However, dealing with genres pose two important aspects, (i) What are most important and relevant genres to be considered? and (ii) and what factors explicitly help distinguish the genres. In general, the complexity of a web page is heterogeneous in nature, i.e., despite prescription of what is genre, it may be found that genres tend to overlap and mix [4, 5]. For instance, the Google search engine has tabs for ‘Maps’, ‘News’, ‘Images’, ‘Videos’ etc., to segregate content according to presentation style, rather than topic. However, the web page information are not classified according to genres, and as a result the user is unable to specify the category of search content style like ‘Report’ or ‘Wikipedia’ or ‘e-Commerce’, which may be more specific in accordance to the search interest itself. Thus, classification of web pages into genre is a challenging task as the information sought is specific to certain appropriate features that describe the web page in context of a genre.

However, beset with difficulties the need has been realized to have an extra classification scheme, particularly in terms of genre. As of date, the web genre classification distinguishes between pages by means of their style, presentation layout, form and meta-content features rather than topic. Genre adds an extra dimension to the classification of web pages, with improved search results. In order to classify the web pages we require specific features through which the genres can be classified. This forms the objective of the current work.

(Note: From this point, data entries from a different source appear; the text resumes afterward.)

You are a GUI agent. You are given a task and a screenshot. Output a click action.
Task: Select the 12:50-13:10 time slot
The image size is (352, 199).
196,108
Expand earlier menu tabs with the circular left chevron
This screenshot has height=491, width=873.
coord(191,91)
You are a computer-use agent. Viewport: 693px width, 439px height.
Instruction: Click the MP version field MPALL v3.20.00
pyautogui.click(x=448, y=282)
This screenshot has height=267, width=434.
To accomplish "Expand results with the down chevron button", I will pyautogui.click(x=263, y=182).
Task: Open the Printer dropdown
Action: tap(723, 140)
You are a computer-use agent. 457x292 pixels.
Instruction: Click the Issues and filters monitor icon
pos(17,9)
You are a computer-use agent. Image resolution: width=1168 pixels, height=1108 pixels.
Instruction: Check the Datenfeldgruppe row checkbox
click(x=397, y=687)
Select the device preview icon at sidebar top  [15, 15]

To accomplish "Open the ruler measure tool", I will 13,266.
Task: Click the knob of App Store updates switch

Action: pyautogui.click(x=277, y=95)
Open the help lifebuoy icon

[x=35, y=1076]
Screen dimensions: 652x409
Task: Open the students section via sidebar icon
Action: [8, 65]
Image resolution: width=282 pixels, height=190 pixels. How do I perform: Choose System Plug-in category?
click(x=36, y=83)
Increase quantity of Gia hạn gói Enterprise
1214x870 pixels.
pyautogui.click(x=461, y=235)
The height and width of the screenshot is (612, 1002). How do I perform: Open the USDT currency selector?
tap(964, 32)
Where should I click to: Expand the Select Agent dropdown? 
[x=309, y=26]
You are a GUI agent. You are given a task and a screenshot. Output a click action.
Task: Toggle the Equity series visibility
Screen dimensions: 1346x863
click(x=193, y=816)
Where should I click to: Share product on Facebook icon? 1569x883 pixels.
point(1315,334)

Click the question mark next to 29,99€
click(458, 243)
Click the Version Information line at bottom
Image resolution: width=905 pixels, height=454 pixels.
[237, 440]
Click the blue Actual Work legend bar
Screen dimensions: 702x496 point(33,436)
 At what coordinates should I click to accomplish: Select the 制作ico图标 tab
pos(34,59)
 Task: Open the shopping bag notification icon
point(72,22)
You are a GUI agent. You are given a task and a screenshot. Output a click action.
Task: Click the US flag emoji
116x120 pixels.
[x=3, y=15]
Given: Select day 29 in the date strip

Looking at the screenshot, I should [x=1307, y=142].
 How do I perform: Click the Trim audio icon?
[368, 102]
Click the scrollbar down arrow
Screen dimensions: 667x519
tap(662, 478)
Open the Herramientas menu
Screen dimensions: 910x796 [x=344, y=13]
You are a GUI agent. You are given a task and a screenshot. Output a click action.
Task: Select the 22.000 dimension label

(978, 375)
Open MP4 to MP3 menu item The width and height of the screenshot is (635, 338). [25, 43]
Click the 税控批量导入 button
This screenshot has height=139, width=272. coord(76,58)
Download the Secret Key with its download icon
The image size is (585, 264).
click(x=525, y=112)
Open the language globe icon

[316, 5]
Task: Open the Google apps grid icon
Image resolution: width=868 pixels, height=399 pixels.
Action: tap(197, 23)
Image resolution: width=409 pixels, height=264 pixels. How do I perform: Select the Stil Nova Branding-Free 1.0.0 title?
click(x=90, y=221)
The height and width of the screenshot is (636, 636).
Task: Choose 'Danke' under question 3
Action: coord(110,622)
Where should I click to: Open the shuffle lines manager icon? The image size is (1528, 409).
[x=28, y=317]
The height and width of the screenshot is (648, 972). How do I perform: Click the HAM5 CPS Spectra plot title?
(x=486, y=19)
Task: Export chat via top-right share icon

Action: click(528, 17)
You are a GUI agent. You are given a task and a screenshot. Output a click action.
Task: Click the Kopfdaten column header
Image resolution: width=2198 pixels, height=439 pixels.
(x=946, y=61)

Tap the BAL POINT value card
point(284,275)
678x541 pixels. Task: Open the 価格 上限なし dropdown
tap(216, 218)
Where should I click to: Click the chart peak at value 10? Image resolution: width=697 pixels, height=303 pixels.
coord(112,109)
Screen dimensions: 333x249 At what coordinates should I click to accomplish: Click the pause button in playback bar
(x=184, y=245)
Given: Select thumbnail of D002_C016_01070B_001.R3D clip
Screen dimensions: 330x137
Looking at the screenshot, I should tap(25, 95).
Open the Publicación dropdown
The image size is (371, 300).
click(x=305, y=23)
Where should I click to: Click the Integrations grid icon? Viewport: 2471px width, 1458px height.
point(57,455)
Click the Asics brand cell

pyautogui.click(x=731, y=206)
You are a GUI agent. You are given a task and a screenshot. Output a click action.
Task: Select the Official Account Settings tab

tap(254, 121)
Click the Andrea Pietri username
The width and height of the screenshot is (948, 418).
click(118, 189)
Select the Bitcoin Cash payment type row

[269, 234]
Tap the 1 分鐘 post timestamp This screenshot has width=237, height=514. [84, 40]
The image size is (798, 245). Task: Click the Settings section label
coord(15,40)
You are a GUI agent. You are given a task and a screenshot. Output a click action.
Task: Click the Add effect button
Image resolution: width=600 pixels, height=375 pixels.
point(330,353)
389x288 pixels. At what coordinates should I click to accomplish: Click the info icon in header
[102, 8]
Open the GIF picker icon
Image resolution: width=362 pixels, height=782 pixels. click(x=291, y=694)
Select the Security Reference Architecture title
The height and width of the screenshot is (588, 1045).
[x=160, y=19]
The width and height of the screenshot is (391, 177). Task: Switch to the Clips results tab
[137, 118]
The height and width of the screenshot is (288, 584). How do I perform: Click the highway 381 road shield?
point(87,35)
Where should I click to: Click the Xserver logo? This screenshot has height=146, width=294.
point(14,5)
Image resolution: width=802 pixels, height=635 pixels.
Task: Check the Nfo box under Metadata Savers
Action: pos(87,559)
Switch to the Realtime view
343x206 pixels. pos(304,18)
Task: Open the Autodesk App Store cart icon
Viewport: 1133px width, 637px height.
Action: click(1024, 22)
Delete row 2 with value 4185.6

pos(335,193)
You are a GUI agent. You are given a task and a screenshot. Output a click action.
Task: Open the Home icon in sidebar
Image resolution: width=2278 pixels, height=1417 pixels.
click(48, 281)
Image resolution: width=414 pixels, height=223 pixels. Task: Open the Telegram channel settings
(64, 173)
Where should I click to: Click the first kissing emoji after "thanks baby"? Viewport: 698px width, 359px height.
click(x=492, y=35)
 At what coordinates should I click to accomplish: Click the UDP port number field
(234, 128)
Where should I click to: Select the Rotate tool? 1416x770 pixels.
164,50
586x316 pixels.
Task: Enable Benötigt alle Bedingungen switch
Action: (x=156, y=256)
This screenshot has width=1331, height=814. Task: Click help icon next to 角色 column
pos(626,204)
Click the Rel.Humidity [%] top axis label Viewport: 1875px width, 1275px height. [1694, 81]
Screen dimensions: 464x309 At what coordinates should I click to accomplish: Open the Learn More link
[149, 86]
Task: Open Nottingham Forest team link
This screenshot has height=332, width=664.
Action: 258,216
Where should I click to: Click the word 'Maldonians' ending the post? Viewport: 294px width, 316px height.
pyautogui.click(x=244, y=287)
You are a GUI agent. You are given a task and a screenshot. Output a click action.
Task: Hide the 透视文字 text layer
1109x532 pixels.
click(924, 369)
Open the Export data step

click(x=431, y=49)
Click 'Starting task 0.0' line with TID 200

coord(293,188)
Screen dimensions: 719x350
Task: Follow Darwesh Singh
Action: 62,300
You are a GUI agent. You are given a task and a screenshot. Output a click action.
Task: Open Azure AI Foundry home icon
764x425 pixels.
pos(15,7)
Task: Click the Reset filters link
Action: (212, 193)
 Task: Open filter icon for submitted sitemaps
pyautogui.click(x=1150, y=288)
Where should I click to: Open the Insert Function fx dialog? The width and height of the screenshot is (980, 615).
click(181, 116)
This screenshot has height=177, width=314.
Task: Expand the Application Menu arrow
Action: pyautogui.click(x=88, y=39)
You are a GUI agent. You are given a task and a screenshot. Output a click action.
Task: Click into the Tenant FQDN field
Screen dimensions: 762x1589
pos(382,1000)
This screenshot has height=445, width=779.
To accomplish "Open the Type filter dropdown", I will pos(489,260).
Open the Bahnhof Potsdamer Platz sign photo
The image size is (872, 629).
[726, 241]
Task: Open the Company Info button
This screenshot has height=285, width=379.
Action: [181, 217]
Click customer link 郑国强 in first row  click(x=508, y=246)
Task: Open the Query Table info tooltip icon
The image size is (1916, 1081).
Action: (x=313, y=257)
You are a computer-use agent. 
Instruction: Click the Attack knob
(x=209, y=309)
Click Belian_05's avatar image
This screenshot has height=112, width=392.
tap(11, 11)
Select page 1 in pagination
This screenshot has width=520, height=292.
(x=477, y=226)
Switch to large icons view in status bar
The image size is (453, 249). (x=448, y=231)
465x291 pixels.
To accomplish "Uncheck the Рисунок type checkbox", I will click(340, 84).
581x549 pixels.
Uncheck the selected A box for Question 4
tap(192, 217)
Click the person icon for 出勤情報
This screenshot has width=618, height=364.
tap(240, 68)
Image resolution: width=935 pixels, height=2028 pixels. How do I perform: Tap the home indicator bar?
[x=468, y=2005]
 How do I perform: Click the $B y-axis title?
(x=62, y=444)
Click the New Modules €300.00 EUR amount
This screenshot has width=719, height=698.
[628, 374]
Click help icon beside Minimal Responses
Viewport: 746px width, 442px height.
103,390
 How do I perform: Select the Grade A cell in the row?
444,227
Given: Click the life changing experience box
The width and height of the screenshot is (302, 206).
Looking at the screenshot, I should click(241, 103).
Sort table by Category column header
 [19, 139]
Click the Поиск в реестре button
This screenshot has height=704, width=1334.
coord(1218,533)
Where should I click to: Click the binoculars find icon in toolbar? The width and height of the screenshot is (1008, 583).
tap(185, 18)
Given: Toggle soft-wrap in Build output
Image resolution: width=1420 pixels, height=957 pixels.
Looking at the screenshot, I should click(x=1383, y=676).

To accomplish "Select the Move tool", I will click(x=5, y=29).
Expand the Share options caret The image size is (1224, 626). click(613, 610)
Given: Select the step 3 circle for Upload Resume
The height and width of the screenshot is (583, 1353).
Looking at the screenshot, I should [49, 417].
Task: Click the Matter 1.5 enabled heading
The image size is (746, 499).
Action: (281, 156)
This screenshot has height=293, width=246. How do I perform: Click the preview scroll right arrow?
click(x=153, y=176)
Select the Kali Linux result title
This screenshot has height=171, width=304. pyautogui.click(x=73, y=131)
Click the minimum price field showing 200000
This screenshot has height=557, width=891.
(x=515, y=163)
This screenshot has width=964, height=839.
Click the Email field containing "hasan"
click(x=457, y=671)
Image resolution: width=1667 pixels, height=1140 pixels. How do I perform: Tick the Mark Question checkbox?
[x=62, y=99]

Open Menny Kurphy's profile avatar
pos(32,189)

Assuming that a set of independent HTML metrics can be identified and that a combination of these metrics can aptly describe the genre of a given website, we propose that there exists a threshold value associated with each metric, on the basis of which one can classify the web pages. Provided that there exists such a scheme, and that the underlying methodology is simple, it may be then guaranteed that information retrieval from web would be fast and accurate and be quite simpler to handle large databases. As a case study, we try to identify websites related to “Travel and Tourism” and “Social Media” from a sample space containing genres such as “E-Commerce”, “Social Media”, “Entertainment”, and “News”. Using statistical analysis of the data distribution, a systematic methodology is being developed for identifying the thresholds of the web metrics by exploiting inherent internal characteristics of the HTML metrics. The thresholds of selected web metrics are then utilized for building models to predict genre of website using machine learning techniques.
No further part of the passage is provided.